About the time one of the fighters got a huge gouge taken out of his forehead and the skin started flapping around a little bit more, was about the time I went back to the kitchen. I couldn’t watch that stuff. I don’t care how sportsmanlike each fighter was. I don’t care how many tattoos from Philippians you have tattooed on your body in plain visibility. I don’t care how many times you praise God for “getting this far.” It’s a little gross what those fighters do. Intentionally trying to injure another person so they cannot fight anymore. To deprive what? Who’s better? Or is it to prove who’s luckier?

How do they determine who is winning if another person is still standing anyway? By how bloodied their bodies are? Is there a point system per hit? I don’t know. I don’t even want to know.
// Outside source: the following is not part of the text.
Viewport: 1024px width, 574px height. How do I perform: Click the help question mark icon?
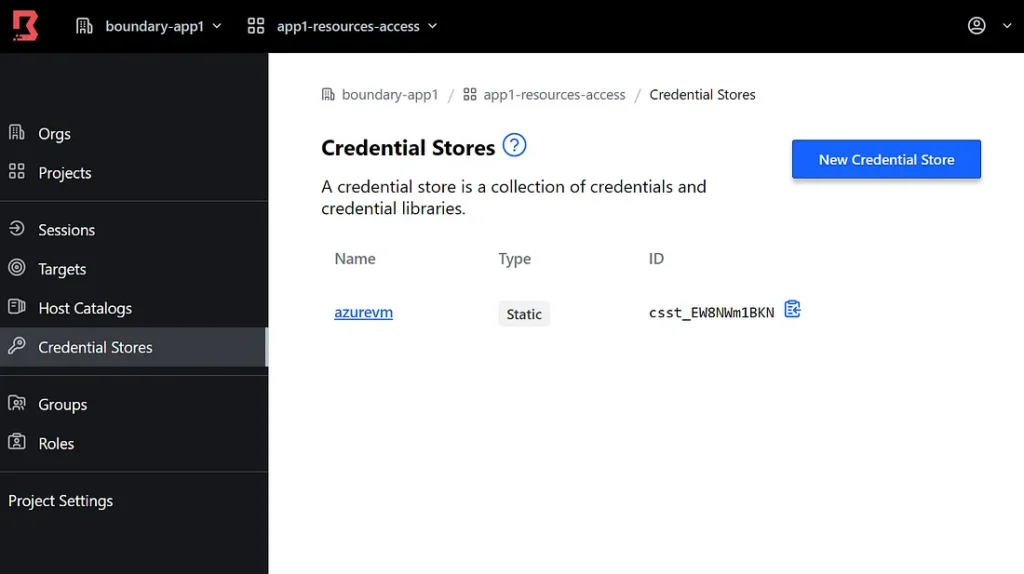pyautogui.click(x=514, y=146)
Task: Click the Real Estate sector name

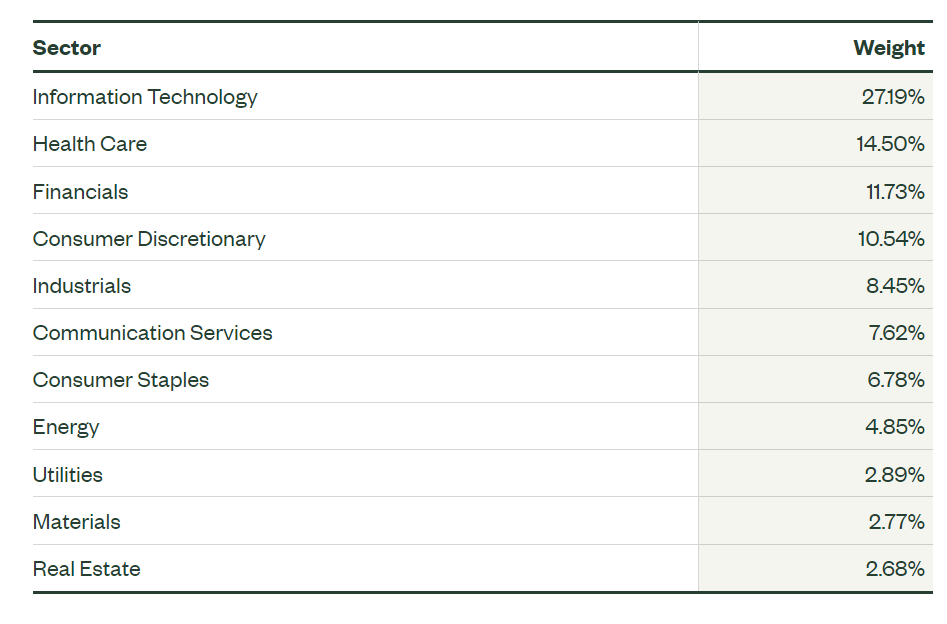Action: (86, 569)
The sports commentators after the fight asked the winner what his strategy was. I came back into the kitchen and exclaimed loudly “His strategy was to hit the guy in the face as much as possible and knock him out.” I got a “Hear hear!” And some laughter from my coworkers. We hate UFC nights. Tables sit and drink all night so we can’t be seated again, and we can’t leave until they do. Yell at us all night because their drunk. Sexually harass us. Or just harass us. Trying not to be caught by the security we have all over the building in case something happens. They don’t see the tears in the kitchen from the poor waitresses who are stressed out. They leave poor tips or none at all, not knowing some of us only make money by our tips. They watch two grown men fight each other bloody. Then they leave. Like nothing happened.

It all feels very heartless.

I had felt bad putting in my two weeks notice. I had done well there. Somewhat. But not enough. The promotion at my other job was a better bet for me. I could organize client information. I could sell cosmetics and perfumes. I could talk to women and men about style and fashion. I could justify the need for selling clothing…because it’s required to wear in public. I could justify women wanting makeup to feel pretty. I understood it.

What I cannot justify, is the aggressive fight culture.

Gangs beat up on each other in New York, or Chicago….willingly. Sometimes it’s just for something to do. Perhaps they want to settle something. Like who is the best. They don’t want cops involved, but if cops catch wind they get arrested. Assault they call it. So why is it different in a cage match with hundreds of spectators present, and thousands upon thousands televised? The hype? The expectation that said fight will take place? Training? Gangs workout and train together. They too have skills. So why is it underground fighting or street fighting is so illegal and UFC isn’t? Same risk of death, with or without a referee. Same risk of brain injury. Same risk of deep wounds.

Maybe I just hate life as a waitress at a sports bar.